▶ [EXERCISE INSTRUCTIONS]:
1) From the Episcopal blog excerpt, pull out everything from "Mark Harris Speaks" down to "of conservative Episcopalians.", word for word.
2) Shorten the paragraph of the Episcopal blog excerpt that opens with "Harris began by placing himself" while keeping its main facts.

▶ [EXCERPTED PASSAGE]:
____

This means, in effect, that the Presiding Bishop would have had only one month's notice of the Pope's schedule. This means, in effect, that a year's worth of planning and a great deal of expense would have had to be blown off should she have cancelled her visit to Utah--to attend a group event.

Yes, it's critically important that she and the Pope meet. I want to be the first to get the photo of the two of them! But are the critics really suggesting that an entire diocese and state be stood up and a great deal of money squandered? She was not in Utah simply, as one person suggested, to dedicated the new Episcopal Church Center of Utah. That took 20 minutes. She met with 65 civic, religious, academic, and philanthropic dignitaries, before whom and 500 others she gave an address on "Religion and Civic Life." I wish you could have seen the Roman Catholic Bishop of Utah and other religious dignitaries sitting in the front row at the Holy Eucharist and her address following. The previous day she taught 310 people for 3 hours in formal lecture and question-and-answer. She was received by the First Presidency of the Church of Jesus Christ of Latter-day Saints, which may not seem like much compared to the Pope, but in Utah it's HUGE, and her visit was widely covered by Utah press. She met with the editorial board of the Deseret News and had private interviews with other reporters. In Utah, where the role of women is a major public and religious topic, the visit of our Presiding Bishop was major evangelism for the status of women in church and society. Some 40% of Utah Episcopalians are former members of the LDS Church, and for them the visit of a Presiding Bishop who is female was a watershed in their spiritual lives and growth--our own bishop who is a woman notwithstanding!

Yesterday's Salt Lake Tribune published this letter to the editor (with an unfortunate error stating the prayers of the people we used came from the Prayer Book). Her visit is still being praised!

(The Rev. Cn.) Mary June Nestler
C1 Utah

Thursday, May 01, 2008

Mark Harris Speaks on Baptism, Bishops, Politics, Mission

Mark Harris, priest of this church, author of the well-read blog Preludium, member of Executive Council and Canon of the Church of the Philippines, spoke on Saturday, April 26, at Trinity Church at the invitation of Fort Worth Via Media at an event sponsored by FWVM and Steadfast Episcopalians, a group of conservative Episcopalians.

Harris began by placing himself in context as all of the above, as an assisting priest at a parish in Lewes, Delaware that was formed in 1682; as a retired priest, and as a besotted grandfather. He has a Doctor of Divinity degree, but he uses no title on his business card as a way of breaking out of the “ranks” of Christians.

He spoke without notes for two hours.

He said that our church is in a struggle to maintain that baptism is the core, not merely an entry rite.

“Baptism is much more than that [an entry rite]. It unites us all at the core of what we are as Christians,” he said. If baptism is only an entry rite, then we end up with “ranks” of Christians, starting with the lowest – the laity – and ending with the highest – bishops, archbishops, popes.

In this system, “The more titles one gets the better, the holier one is,” Harris said.

In this way of thinking, baptism simply means, “You’re in.” The laity are “just baptized,” and do not have enough license to speak truth to the church.

But the license to speak the truth is for everyone, Harris declared. Baptism is what makes us part of the struggle.

____

▶ [ITEMS]:

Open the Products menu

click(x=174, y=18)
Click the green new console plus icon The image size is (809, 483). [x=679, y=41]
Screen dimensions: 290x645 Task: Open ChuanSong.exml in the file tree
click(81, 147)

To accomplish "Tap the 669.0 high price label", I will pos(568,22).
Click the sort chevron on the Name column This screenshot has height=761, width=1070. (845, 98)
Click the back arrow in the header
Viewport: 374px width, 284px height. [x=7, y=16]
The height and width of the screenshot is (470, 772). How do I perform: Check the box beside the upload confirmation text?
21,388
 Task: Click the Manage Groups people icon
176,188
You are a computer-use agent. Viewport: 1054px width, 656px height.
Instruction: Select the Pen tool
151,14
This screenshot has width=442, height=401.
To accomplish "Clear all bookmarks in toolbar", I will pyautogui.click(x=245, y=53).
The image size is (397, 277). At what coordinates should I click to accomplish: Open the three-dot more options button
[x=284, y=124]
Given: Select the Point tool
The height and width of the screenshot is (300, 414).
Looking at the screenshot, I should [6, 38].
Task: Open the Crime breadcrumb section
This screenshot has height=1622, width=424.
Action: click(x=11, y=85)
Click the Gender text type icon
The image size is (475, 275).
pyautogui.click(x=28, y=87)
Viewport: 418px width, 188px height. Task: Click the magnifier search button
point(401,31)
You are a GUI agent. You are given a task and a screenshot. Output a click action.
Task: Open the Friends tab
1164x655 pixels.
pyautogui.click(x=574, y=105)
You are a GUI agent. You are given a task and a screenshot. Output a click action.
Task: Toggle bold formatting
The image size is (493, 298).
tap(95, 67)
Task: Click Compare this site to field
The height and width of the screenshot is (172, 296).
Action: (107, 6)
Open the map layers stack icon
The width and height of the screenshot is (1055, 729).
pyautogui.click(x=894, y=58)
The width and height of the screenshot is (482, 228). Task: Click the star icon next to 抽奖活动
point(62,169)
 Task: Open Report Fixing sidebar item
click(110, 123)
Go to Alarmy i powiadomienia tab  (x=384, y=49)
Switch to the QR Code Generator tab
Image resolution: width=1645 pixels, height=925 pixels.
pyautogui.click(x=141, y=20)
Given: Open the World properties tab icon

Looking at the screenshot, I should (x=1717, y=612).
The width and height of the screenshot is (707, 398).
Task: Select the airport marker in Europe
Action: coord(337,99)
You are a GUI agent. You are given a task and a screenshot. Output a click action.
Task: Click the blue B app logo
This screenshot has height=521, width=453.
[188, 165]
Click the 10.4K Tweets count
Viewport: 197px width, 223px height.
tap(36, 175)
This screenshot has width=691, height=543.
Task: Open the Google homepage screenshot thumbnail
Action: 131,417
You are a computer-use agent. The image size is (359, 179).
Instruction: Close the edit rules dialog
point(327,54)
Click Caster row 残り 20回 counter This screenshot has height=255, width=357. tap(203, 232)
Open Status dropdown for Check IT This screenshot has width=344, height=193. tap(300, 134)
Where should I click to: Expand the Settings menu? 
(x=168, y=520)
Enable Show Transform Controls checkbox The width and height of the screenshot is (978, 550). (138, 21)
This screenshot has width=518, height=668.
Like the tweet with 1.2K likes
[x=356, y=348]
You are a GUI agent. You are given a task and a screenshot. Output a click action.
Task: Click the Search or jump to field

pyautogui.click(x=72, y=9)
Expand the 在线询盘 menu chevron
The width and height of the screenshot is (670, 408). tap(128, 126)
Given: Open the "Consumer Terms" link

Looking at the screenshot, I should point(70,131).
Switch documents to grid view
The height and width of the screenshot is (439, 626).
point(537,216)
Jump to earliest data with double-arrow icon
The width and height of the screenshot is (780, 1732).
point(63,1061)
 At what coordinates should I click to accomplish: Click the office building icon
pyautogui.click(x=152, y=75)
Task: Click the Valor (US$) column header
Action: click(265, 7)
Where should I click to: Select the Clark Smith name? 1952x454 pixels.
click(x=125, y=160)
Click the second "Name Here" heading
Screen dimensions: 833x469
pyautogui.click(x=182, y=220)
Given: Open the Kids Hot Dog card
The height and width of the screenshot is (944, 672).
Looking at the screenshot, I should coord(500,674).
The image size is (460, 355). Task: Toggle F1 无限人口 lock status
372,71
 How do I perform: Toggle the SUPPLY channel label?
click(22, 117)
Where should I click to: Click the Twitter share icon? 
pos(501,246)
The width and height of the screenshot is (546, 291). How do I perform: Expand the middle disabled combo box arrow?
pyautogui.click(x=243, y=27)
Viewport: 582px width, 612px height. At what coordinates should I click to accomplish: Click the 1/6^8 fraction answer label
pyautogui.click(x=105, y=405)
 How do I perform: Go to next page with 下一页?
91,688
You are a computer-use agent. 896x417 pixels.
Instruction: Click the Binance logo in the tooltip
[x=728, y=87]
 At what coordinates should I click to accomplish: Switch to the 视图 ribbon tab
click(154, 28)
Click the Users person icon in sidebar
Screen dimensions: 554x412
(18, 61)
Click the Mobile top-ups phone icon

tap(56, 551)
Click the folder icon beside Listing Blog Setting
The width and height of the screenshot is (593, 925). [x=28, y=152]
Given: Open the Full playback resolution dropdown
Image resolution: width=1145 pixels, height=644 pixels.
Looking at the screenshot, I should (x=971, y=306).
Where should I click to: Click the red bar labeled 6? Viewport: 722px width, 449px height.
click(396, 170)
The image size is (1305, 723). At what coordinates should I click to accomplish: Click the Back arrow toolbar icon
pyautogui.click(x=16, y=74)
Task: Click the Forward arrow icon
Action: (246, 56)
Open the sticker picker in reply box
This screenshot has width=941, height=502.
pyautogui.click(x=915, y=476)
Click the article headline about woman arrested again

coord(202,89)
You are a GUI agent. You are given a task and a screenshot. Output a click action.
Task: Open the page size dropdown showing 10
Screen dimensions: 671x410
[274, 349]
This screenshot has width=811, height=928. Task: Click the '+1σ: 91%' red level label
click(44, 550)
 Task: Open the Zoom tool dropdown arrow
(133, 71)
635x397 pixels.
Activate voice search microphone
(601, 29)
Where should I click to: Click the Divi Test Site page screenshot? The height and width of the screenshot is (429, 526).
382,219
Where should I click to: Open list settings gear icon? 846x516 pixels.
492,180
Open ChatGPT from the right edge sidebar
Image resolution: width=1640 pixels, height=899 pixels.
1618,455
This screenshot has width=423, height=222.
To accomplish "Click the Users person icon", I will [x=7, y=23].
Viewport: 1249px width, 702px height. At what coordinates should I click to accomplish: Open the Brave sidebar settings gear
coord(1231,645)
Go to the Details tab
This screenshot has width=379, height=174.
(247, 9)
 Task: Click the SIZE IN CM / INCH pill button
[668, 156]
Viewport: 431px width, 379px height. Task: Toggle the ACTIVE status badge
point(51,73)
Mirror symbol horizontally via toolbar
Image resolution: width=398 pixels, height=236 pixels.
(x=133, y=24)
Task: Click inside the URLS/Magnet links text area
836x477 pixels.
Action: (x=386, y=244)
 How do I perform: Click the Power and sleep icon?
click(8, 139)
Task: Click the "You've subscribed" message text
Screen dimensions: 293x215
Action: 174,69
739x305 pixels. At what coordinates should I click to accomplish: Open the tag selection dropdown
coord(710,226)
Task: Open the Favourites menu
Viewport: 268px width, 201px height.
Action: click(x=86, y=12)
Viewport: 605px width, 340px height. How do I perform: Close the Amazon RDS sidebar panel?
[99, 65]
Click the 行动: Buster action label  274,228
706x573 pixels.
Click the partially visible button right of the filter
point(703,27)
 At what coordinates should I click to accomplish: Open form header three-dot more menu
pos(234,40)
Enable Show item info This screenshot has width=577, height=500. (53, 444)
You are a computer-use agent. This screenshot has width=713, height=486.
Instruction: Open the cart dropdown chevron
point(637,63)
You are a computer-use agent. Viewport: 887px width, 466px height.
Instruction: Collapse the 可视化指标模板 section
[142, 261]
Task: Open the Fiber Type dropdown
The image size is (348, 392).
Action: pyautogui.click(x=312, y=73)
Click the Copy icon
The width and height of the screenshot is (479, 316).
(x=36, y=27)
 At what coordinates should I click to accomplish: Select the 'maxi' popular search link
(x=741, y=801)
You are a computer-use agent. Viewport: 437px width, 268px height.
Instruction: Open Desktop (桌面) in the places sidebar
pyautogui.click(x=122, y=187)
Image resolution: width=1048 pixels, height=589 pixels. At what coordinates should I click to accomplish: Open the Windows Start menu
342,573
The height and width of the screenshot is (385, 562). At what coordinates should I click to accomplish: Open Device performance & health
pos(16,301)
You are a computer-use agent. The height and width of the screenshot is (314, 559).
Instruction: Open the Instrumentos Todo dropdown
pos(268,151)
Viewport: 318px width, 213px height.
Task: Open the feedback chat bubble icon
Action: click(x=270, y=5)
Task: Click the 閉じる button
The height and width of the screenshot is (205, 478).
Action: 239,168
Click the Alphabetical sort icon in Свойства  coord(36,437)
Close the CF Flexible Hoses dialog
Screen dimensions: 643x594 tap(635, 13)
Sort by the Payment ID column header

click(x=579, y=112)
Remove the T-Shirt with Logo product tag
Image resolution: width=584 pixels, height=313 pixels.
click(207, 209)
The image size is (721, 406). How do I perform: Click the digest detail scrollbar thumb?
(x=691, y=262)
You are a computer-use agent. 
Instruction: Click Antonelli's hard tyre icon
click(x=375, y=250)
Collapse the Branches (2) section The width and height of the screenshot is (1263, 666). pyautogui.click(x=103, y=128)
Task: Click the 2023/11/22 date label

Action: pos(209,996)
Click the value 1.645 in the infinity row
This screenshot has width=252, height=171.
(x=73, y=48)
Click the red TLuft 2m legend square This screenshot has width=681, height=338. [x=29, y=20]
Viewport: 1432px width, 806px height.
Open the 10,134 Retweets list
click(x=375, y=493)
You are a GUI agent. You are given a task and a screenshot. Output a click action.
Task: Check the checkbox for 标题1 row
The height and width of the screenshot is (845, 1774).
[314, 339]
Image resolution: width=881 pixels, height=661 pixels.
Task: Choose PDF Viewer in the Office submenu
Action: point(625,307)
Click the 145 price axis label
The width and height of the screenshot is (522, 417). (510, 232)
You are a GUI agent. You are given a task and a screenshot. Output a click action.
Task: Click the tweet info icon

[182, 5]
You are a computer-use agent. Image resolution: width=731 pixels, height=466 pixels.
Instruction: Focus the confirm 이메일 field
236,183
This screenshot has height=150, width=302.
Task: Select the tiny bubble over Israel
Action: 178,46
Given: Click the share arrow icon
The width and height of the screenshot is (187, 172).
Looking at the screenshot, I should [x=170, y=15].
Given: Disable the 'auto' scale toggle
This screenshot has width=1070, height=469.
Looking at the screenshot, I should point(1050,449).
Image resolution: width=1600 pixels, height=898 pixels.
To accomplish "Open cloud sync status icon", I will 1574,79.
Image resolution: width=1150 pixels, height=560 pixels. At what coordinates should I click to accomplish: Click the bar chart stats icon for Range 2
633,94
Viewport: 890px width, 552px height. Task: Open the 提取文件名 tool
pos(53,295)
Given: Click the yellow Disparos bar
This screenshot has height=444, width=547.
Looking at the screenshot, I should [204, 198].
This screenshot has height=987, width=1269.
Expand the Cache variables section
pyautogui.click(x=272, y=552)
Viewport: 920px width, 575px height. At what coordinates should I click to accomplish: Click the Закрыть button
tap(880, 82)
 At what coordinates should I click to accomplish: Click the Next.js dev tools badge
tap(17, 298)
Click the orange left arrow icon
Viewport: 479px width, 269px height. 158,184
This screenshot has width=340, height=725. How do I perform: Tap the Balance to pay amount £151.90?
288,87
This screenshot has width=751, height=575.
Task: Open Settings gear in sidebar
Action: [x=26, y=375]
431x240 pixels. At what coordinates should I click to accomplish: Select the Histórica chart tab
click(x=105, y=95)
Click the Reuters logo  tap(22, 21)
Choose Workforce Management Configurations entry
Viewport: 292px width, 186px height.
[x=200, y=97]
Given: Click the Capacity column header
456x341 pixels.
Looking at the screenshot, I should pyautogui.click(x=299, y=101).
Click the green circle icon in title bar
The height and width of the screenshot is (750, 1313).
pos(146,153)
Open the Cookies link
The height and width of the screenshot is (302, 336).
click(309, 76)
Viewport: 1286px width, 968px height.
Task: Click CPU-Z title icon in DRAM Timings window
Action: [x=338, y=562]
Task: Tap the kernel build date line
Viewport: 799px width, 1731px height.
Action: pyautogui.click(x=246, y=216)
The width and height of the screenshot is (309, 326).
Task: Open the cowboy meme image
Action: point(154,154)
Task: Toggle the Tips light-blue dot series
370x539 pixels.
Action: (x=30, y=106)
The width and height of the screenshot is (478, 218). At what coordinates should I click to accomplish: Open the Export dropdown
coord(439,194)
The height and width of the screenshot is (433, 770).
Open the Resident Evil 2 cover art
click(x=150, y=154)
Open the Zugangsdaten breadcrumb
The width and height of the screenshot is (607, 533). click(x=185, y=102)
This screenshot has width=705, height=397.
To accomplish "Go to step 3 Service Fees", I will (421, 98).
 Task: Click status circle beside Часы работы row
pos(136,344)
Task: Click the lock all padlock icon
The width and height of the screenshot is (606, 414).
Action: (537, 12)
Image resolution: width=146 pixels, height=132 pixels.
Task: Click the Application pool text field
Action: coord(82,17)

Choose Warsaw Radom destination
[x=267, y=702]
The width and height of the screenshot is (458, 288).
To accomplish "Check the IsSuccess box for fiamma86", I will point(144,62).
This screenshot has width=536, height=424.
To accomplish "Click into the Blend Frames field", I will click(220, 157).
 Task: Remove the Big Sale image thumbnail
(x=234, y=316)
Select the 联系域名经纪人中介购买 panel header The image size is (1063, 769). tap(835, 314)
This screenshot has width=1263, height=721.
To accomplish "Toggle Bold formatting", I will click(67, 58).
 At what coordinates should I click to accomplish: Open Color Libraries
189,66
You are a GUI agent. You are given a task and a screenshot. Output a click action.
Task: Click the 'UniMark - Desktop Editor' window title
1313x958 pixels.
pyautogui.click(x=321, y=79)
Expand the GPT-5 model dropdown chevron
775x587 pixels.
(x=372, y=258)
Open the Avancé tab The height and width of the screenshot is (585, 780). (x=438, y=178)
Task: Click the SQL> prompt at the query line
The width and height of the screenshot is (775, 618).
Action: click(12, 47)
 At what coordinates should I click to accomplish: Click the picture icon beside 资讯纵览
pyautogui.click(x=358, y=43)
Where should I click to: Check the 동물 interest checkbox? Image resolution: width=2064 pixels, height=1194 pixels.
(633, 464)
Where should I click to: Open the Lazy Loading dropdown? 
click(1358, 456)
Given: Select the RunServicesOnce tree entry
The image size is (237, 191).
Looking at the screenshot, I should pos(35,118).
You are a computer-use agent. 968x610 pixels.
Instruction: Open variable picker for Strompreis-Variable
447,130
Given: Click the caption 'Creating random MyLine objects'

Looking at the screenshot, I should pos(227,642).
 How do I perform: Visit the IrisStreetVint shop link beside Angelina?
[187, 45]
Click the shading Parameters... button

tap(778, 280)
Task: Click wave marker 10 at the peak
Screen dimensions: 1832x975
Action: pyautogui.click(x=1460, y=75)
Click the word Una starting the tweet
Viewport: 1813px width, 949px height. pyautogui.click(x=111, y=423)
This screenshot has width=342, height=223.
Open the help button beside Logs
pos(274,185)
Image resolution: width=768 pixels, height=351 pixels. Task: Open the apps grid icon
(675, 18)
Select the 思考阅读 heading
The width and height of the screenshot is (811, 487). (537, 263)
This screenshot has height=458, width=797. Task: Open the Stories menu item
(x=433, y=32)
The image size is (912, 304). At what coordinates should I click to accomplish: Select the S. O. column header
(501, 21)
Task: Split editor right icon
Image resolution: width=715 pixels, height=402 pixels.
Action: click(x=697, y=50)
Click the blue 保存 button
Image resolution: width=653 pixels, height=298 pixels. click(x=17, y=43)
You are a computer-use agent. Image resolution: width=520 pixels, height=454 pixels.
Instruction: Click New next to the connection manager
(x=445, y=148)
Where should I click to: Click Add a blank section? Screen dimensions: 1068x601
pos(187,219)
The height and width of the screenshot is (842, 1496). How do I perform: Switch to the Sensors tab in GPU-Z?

____

▶ [RESULTS IN ORDER]:
1)
Mark Harris Speaks on Baptism, Bishops, Politics, Mission

Mark Harris, priest of this church, author of the well-read blog Preludium, member of Executive Council and Canon of the Church of the Philippines, spoke on Saturday, April 26, at Trinity Church at the invitation of Fort Worth Via Media at an event sponsored by FWVM and Steadfast Episcopalians, a group of conservative Episcopalians.

2) Harris introduced himself in his various roles, including assisting priest at a parish in Lewes, Delaware formed in 1682, retired priest, and besotted grandfather. He holds a Doctor of Divinity degree but puts no title on his business card, to break out of the "ranks" of Christians.